EXERCISE: Write the records out once more, exactly as they appear below.

THE DATA:
[Start of section]
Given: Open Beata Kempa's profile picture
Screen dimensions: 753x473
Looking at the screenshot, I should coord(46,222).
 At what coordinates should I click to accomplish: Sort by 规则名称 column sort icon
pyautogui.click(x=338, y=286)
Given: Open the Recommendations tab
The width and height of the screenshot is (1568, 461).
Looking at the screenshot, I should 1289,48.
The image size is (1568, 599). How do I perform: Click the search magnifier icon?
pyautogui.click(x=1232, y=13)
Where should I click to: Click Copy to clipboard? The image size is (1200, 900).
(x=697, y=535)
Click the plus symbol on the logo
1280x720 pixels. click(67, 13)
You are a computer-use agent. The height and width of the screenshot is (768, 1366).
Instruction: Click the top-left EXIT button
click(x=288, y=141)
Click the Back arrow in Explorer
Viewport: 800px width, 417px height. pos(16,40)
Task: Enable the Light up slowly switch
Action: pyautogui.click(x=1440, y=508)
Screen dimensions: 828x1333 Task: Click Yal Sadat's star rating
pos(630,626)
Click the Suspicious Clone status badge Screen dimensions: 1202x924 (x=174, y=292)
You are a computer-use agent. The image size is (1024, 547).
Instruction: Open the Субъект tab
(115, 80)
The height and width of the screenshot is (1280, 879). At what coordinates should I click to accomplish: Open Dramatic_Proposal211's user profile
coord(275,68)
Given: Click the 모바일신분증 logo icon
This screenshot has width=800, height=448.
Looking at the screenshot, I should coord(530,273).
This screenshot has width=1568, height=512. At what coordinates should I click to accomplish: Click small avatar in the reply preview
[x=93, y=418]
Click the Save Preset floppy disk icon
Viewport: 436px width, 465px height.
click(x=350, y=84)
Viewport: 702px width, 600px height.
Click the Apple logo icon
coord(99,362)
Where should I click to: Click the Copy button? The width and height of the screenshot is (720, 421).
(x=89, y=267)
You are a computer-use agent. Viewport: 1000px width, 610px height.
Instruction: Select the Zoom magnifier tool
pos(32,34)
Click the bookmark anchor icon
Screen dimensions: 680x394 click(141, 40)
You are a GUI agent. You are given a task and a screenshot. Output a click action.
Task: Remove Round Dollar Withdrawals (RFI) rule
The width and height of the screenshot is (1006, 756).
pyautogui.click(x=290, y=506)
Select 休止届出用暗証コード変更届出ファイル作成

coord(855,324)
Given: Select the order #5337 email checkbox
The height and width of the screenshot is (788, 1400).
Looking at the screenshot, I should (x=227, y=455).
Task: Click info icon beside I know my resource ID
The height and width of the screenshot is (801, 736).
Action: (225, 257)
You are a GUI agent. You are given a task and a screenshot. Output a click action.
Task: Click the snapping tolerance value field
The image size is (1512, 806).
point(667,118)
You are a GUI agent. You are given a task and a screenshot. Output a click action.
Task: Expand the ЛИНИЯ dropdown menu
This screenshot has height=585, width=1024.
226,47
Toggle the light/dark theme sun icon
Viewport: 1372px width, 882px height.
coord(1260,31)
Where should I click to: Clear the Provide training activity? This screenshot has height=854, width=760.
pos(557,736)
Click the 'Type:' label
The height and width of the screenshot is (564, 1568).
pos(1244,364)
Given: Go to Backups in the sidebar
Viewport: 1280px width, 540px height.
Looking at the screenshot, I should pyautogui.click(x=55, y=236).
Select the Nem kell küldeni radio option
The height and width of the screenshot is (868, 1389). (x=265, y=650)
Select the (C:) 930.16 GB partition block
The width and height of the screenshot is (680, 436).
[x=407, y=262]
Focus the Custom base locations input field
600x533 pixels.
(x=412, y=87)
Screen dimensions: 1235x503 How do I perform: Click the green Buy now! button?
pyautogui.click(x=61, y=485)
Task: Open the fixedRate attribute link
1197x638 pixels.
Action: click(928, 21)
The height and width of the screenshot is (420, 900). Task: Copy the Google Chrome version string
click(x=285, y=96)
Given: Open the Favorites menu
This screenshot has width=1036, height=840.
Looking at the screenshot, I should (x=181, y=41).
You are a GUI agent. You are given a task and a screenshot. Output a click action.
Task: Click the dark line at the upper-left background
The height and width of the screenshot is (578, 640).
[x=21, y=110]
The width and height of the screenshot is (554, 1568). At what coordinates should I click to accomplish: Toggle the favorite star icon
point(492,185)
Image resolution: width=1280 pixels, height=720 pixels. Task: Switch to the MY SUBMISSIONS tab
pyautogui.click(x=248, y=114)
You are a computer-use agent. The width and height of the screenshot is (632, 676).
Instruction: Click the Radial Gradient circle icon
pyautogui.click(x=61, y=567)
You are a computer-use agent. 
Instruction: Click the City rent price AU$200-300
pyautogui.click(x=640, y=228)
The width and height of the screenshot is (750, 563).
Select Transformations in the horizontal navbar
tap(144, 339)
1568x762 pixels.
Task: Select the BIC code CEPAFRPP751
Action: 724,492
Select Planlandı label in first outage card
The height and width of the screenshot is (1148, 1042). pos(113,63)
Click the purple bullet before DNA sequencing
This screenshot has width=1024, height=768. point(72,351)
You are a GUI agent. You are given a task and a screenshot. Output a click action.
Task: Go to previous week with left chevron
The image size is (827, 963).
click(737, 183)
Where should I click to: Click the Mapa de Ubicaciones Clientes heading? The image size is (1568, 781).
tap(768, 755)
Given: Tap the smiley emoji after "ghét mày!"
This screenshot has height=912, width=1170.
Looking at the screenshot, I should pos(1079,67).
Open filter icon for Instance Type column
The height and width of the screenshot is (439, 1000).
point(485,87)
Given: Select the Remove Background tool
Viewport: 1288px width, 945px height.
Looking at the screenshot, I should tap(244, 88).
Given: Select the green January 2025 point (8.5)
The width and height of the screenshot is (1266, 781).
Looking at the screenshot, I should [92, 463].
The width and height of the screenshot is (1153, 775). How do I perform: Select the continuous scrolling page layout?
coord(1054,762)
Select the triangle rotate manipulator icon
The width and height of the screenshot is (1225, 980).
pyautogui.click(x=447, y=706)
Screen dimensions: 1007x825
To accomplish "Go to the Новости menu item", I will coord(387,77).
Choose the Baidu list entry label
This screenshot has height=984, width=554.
[End of section]
RESPONSE TO THIS EXERCISE:
Given: Open Beata Kempa's profile picture
Screen dimensions: 753x473
Looking at the screenshot, I should coord(46,222).
 At what coordinates should I click to accomplish: Sort by 规则名称 column sort icon
pyautogui.click(x=338, y=286)
Given: Open the Recommendations tab
The width and height of the screenshot is (1568, 461).
Looking at the screenshot, I should 1289,48.
The image size is (1568, 599). How do I perform: Click the search magnifier icon?
pyautogui.click(x=1232, y=13)
Where should I click to: Click Copy to clipboard? The image size is (1200, 900).
(x=697, y=535)
Click the plus symbol on the logo
1280x720 pixels. click(67, 13)
You are a computer-use agent. The height and width of the screenshot is (768, 1366).
Instruction: Click the top-left EXIT button
click(x=288, y=141)
Click the Back arrow in Explorer
Viewport: 800px width, 417px height. pos(16,40)
Task: Enable the Light up slowly switch
Action: pyautogui.click(x=1440, y=508)
Screen dimensions: 828x1333 Task: Click Yal Sadat's star rating
pos(630,626)
Click the Suspicious Clone status badge Screen dimensions: 1202x924 (x=174, y=292)
You are a computer-use agent. The image size is (1024, 547).
Instruction: Open the Субъект tab
(115, 80)
The height and width of the screenshot is (1280, 879). At what coordinates should I click to accomplish: Open Dramatic_Proposal211's user profile
coord(275,68)
Given: Click the 모바일신분증 logo icon
This screenshot has width=800, height=448.
Looking at the screenshot, I should coord(530,273).
This screenshot has width=1568, height=512. At what coordinates should I click to accomplish: Click small avatar in the reply preview
[x=93, y=418]
Click the Save Preset floppy disk icon
Viewport: 436px width, 465px height.
click(x=350, y=84)
Viewport: 702px width, 600px height.
Click the Apple logo icon
coord(99,362)
Where should I click to: Click the Copy button? The width and height of the screenshot is (720, 421).
(x=89, y=267)
You are a computer-use agent. Viewport: 1000px width, 610px height.
Instruction: Select the Zoom magnifier tool
pos(32,34)
Click the bookmark anchor icon
Screen dimensions: 680x394 click(141, 40)
You are a GUI agent. You are given a task and a screenshot. Output a click action.
Task: Remove Round Dollar Withdrawals (RFI) rule
The width and height of the screenshot is (1006, 756).
pyautogui.click(x=290, y=506)
Select 休止届出用暗証コード変更届出ファイル作成

coord(855,324)
Given: Select the order #5337 email checkbox
The height and width of the screenshot is (788, 1400).
Looking at the screenshot, I should (x=227, y=455).
Task: Click info icon beside I know my resource ID
The height and width of the screenshot is (801, 736).
Action: (225, 257)
You are a GUI agent. You are given a task and a screenshot. Output a click action.
Task: Click the snapping tolerance value field
The image size is (1512, 806).
point(667,118)
You are a GUI agent. You are given a task and a screenshot. Output a click action.
Task: Expand the ЛИНИЯ dropdown menu
This screenshot has height=585, width=1024.
226,47
Toggle the light/dark theme sun icon
Viewport: 1372px width, 882px height.
coord(1260,31)
Where should I click to: Clear the Provide training activity? This screenshot has height=854, width=760.
pos(557,736)
Click the 'Type:' label
The height and width of the screenshot is (564, 1568).
pos(1244,364)
Given: Go to Backups in the sidebar
Viewport: 1280px width, 540px height.
Looking at the screenshot, I should pyautogui.click(x=55, y=236).
Select the Nem kell küldeni radio option
The height and width of the screenshot is (868, 1389). (x=265, y=650)
Select the (C:) 930.16 GB partition block
The width and height of the screenshot is (680, 436).
[x=407, y=262]
Focus the Custom base locations input field
600x533 pixels.
(x=412, y=87)
Screen dimensions: 1235x503 How do I perform: Click the green Buy now! button?
pyautogui.click(x=61, y=485)
Task: Open the fixedRate attribute link
1197x638 pixels.
Action: click(928, 21)
The height and width of the screenshot is (420, 900). Task: Copy the Google Chrome version string
click(x=285, y=96)
Given: Open the Favorites menu
This screenshot has width=1036, height=840.
Looking at the screenshot, I should (x=181, y=41).
You are a GUI agent. You are given a task and a screenshot. Output a click action.
Task: Click the dark line at the upper-left background
The height and width of the screenshot is (578, 640).
[x=21, y=110]
The width and height of the screenshot is (554, 1568). At what coordinates should I click to accomplish: Toggle the favorite star icon
point(492,185)
Image resolution: width=1280 pixels, height=720 pixels. Task: Switch to the MY SUBMISSIONS tab
pyautogui.click(x=248, y=114)
You are a computer-use agent. The width and height of the screenshot is (632, 676).
Instruction: Click the Radial Gradient circle icon
pyautogui.click(x=61, y=567)
You are a computer-use agent. 
Instruction: Click the City rent price AU$200-300
pyautogui.click(x=640, y=228)
The width and height of the screenshot is (750, 563).
Select Transformations in the horizontal navbar
tap(144, 339)
1568x762 pixels.
Task: Select the BIC code CEPAFRPP751
Action: 724,492
Select Planlandı label in first outage card
The height and width of the screenshot is (1148, 1042). pos(113,63)
Click the purple bullet before DNA sequencing
This screenshot has width=1024, height=768. point(72,351)
You are a GUI agent. You are given a task and a screenshot. Output a click action.
Task: Go to previous week with left chevron
The image size is (827, 963).
click(737, 183)
Where should I click to: Click the Mapa de Ubicaciones Clientes heading? The image size is (1568, 781).
tap(768, 755)
Given: Tap the smiley emoji after "ghét mày!"
This screenshot has height=912, width=1170.
Looking at the screenshot, I should pos(1079,67).
Open filter icon for Instance Type column
The height and width of the screenshot is (439, 1000).
point(485,87)
Given: Select the Remove Background tool
Viewport: 1288px width, 945px height.
Looking at the screenshot, I should tap(244, 88).
Given: Select the green January 2025 point (8.5)
The width and height of the screenshot is (1266, 781).
Looking at the screenshot, I should [92, 463].
The width and height of the screenshot is (1153, 775). How do I perform: Select the continuous scrolling page layout?
coord(1054,762)
Select the triangle rotate manipulator icon
The width and height of the screenshot is (1225, 980).
pyautogui.click(x=447, y=706)
Screen dimensions: 1007x825
To accomplish "Go to the Новости menu item", I will coord(387,77).
Choose the Baidu list entry label
This screenshot has height=984, width=554.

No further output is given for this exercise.